The lawsuit, filed on Monday in the U.S. District Court for the Northern District of Texas, alleges that the creation of the oversight board violates the “nondelegation doctrine” of the U.S. Constitution by granting power to a private company that can only be delegated to a government entity. It further alleges that the legislation grants the board’s supporters the power to control its appointments, in violation of the Constitution’s “appointments clause.”

The lawsuit, filed by the National Horsemen’s Benevolent and Protective Association and 11 of its local affiliates, is the first serious legal challenge to be mounted against the oversight board, which is being called the Horseracing Integrity and Safety Authority (HISA). The legislation creating the board passed late last year as part of an omnibus spending package, with the support of a wide-ranging group of powerful racing constituents, including a rival group to the National HBPA, the National Thoroughbred Horsemen’s Association.

The legislation created a private, non-profit company that will be overseen by the Federal Trade Commission (FTC). It has the power to raise funds for its operations by authorizing assessments on racing participants, and the legislation empowers the authority to draft and promulgate rules pertaining to medication and drug use, testing, and safety measures at racetracks.

Prior to the bill being passed, supporters of the legislation announced seven appointees to the authority’s nominating committee, which will be in charge of making appointments to the authority’s board. The seven members of the nominating committee are all listed as defendants in the lawsuit, along with the acting commissioners on the FTC.

The affiliates who are listed as plaintiffs include HBPA organizations in Arizona, Arkansas, Indiana, Illinois, Louisiana, Nebraska, Oklahoma, Oregon, Pennsylvania, and Washington, along with an affiliate at Mountaineer Park in West Virginia. Notably, HBPA affiliates in Kentucky and Florida are not listed among the plaintiffs.

Peter Ecabert, the general counsel for the National HBPA, said that the board of directors of the national organization had voted “unanimously” to file the lawsuit, but that some affiliate organizations had yet to put a vote to their boards prior to the lawsuit being filed.

“Accordingly, National [HBPA] together with the affiliates who were able to quickly secure formal approval moved expeditiously as named plaintiffs to save horsemen from the irreparable harm that this illegal law will cause,” Ecabert said, in a written response.

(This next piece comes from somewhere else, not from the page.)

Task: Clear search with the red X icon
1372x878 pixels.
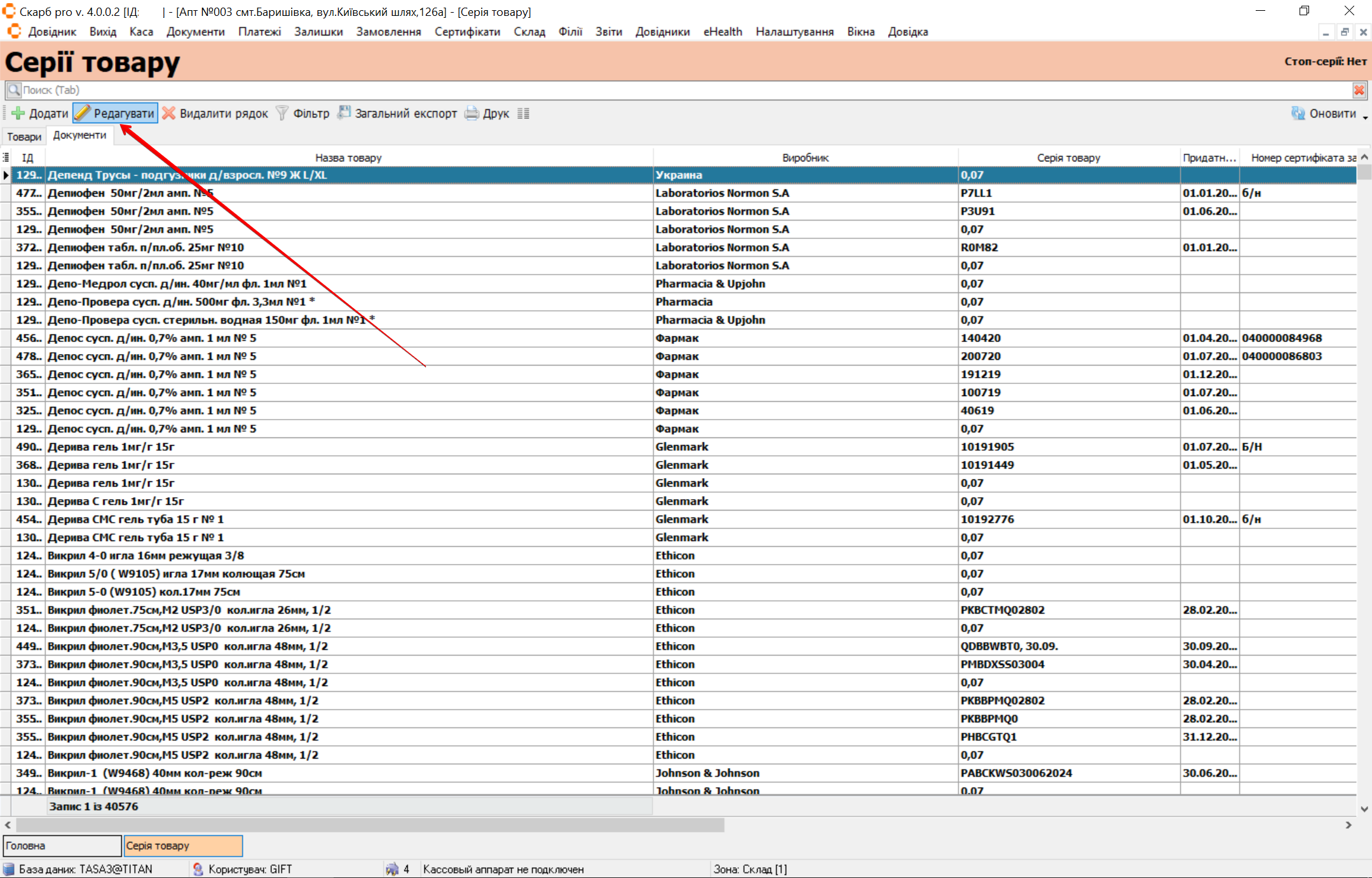Action: pos(1359,90)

Supporters of the legislation, which included The Jockey Club, have stated in the past that they hired experts in constitutional law to review the bill, in anticipation that opponents of the legislation would attempt to mount constitutional challenges if the bill were passed. On Monday, in response to the suit, The Jockey Club issued a statement reiterating that the organization believed the bill had been rigorously vetted.

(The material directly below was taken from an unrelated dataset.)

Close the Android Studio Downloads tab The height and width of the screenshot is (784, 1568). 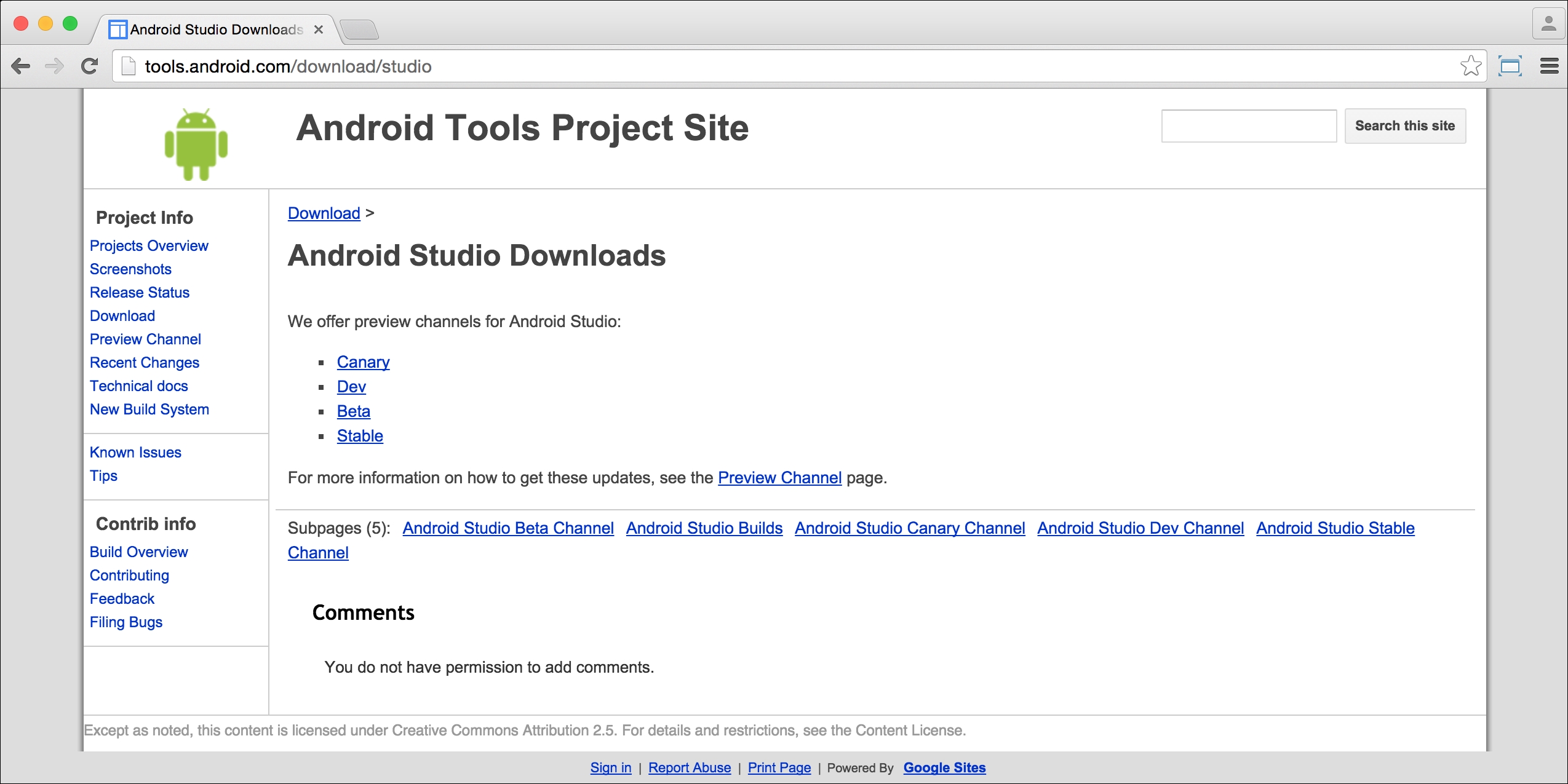319,30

“We are confident that the law is constitutionally sound and legal, as it is patterned precisely after other long-standing law,” said the statement. Jockey Club attorneys who have examined the legislation have contended that the bill was modeled after legislation establishing the Financial Industry Regulatory Authority and the Securities and Exchange Commission.

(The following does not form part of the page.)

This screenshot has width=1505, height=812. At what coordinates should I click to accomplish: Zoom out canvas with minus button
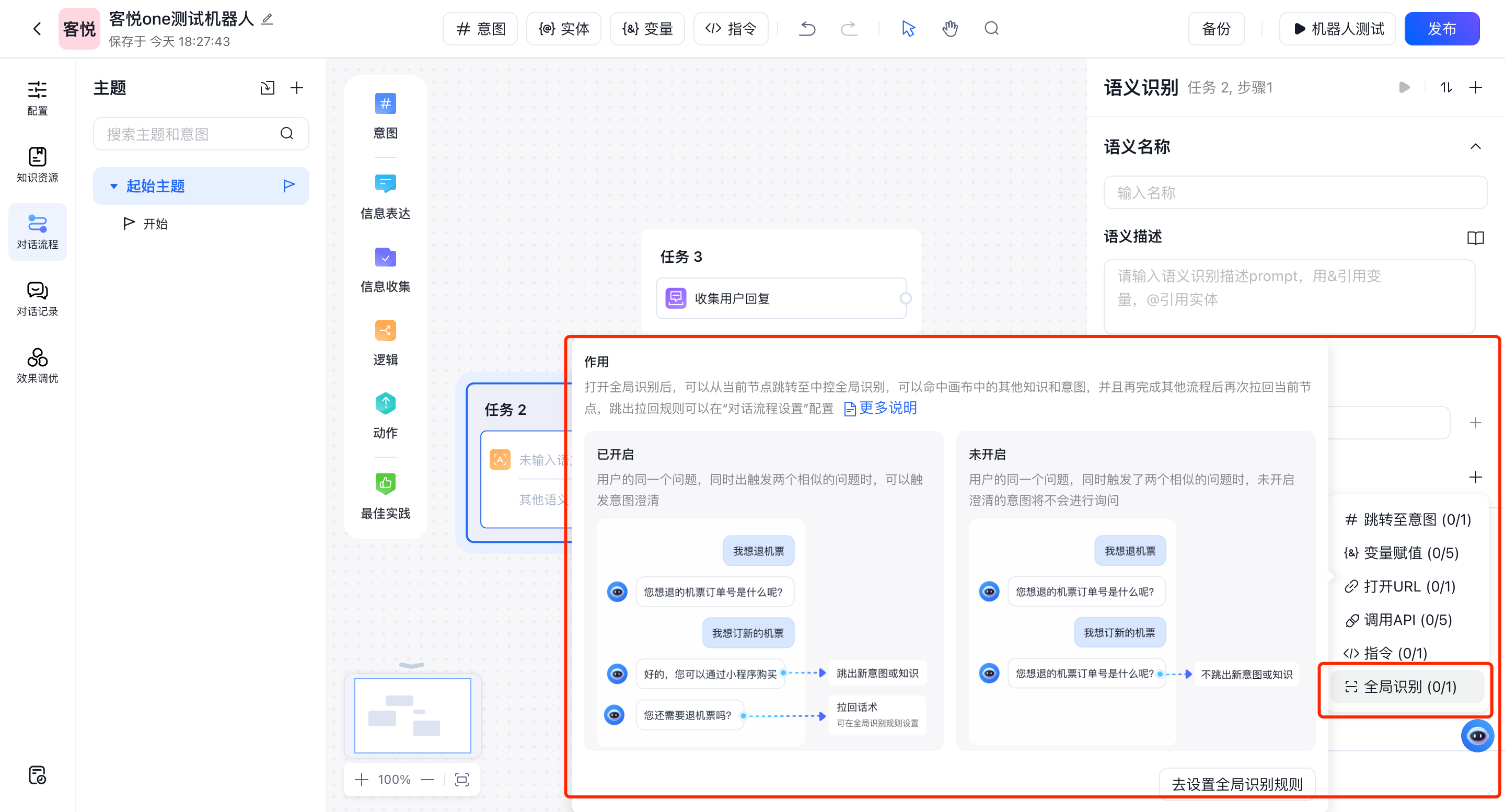click(x=427, y=779)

“It’s a shame that the National HBPA has chosen this expensive and time-consuming path, but it is consistent with their well-known pattern of conduct that has served to block or water down needed reforms that the vast majority of the equine industry and animal welfare organizations support.”

In its suit, the National HBPA specifically alleges that the role provided for the FTC by the legislation does not constitute an active role for the government in the operation of the authority, in violation of constitutional clause prohibiting the delegation of regulatory authorities to private companies.

“The FTC role in this process is purely ministerial,” the lawsuit states. “It does not develop or implement federal regulatory authority but, instead, publishes the authority’s regulations for notice and comment rulemaking. . . . [The legislation] gives the FTC no standards upon which to base its decision to approve or disapprove rules proposed by the Authority. Its guidance is completely circular and unintelligible; it is told to look to rules proposed by the Authority and approved by the FTC to determine whether to approve rules proposed by the Authority.”

The lawsuit also takes issue with the role of the nominating committee in selecting the board members of HISA, contending that the “appointments clause” bars private companies from appointing “officers of the United States.”

The legislation established a July 1, 2022, effective date for the operations of the authority. An initial draft of the legislation that eventually passed established Jan. 1, 2022, for the effective date, but that was amended in the lead-up to the December vote in recognition of the amount of work that would be necessary to get the authority up and running.